Put each line of the material below into a JSON list of strings, one string per line, leaving out blank lines.

• • •

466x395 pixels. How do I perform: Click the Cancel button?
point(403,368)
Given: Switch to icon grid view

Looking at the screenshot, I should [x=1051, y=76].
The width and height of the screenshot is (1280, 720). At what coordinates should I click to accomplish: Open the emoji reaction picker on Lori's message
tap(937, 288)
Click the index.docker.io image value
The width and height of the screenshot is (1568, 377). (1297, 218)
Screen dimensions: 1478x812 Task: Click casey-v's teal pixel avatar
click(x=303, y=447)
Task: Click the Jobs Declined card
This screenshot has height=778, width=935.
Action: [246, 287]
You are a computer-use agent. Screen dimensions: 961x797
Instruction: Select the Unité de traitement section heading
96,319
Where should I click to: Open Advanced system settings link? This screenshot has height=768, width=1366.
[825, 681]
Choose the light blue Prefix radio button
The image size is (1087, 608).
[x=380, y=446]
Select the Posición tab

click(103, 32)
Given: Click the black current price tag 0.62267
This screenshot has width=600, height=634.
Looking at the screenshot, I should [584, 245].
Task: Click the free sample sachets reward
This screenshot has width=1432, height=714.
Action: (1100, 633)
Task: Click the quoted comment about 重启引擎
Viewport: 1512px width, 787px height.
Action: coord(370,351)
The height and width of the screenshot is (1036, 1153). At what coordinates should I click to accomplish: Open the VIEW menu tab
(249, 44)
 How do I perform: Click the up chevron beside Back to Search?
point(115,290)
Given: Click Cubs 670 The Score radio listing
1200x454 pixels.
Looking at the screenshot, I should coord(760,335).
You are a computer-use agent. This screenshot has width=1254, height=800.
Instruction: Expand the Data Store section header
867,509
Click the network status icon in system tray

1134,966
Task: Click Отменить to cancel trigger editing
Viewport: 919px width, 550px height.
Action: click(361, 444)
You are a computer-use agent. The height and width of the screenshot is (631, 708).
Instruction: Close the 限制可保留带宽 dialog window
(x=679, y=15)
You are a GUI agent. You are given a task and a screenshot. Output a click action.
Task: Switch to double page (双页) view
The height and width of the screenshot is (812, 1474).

• • •

FINAL ANSWER -
[
  "466x395 pixels. How do I perform: Click the Cancel button?",
  "point(403,368)",
  "Given: Switch to icon grid view",
  "Looking at the screenshot, I should [x=1051, y=76].",
  "The width and height of the screenshot is (1280, 720). At what coordinates should I click to accomplish: Open the emoji reaction picker on Lori's message",
  "tap(937, 288)",
  "Click the index.docker.io image value",
  "The width and height of the screenshot is (1568, 377). (1297, 218)",
  "Screen dimensions: 1478x812 Task: Click casey-v's teal pixel avatar",
  "click(x=303, y=447)",
  "Task: Click the Jobs Declined card",
  "This screenshot has height=778, width=935.",
  "Action: [246, 287]",
  "You are a computer-use agent. Screen dimensions: 961x797",
  "Instruction: Select the Unité de traitement section heading",
  "96,319",
  "Where should I click to: Open Advanced system settings link? This screenshot has height=768, width=1366.",
  "[825, 681]",
  "Choose the light blue Prefix radio button",
  "The image size is (1087, 608).",
  "[x=380, y=446]",
  "Select the Posición tab",
  "click(103, 32)",
  "Given: Click the black current price tag 0.62267",
  "This screenshot has width=600, height=634.",
  "Looking at the screenshot, I should [584, 245].",
  "Task: Click the free sample sachets reward",
  "This screenshot has width=1432, height=714.",
  "Action: (1100, 633)",
  "Task: Click the quoted comment about 重启引擎",
  "Viewport: 1512px width, 787px height.",
  "Action: coord(370,351)",
  "The height and width of the screenshot is (1036, 1153). At what coordinates should I click to accomplish: Open the VIEW menu tab",
  "(249, 44)",
  " How do I perform: Click the up chevron beside Back to Search?",
  "point(115,290)",
  "Given: Click Cubs 670 The Score radio listing",
  "1200x454 pixels.",
  "Looking at the screenshot, I should coord(760,335).",
  "You are a computer-use agent. This screenshot has width=1254, height=800.",
  "Instruction: Expand the Data Store section header",
  "867,509",
  "Click the network status icon in system tray",
  "1134,966",
  "Task: Click Отменить to cancel trigger editing",
  "Viewport: 919px width, 550px height.",
  "Action: click(361, 444)",
  "You are a computer-use agent. The height and width of the screenshot is (631, 708).",
  "Instruction: Close the 限制可保留带宽 dialog window",
  "(x=679, y=15)",
  "You are a GUI agent. You are given a task and a screenshot. Output a click action.",
  "Task: Switch to double page (双页) view",
  "The height and width of the screenshot is (812, 1474)."
]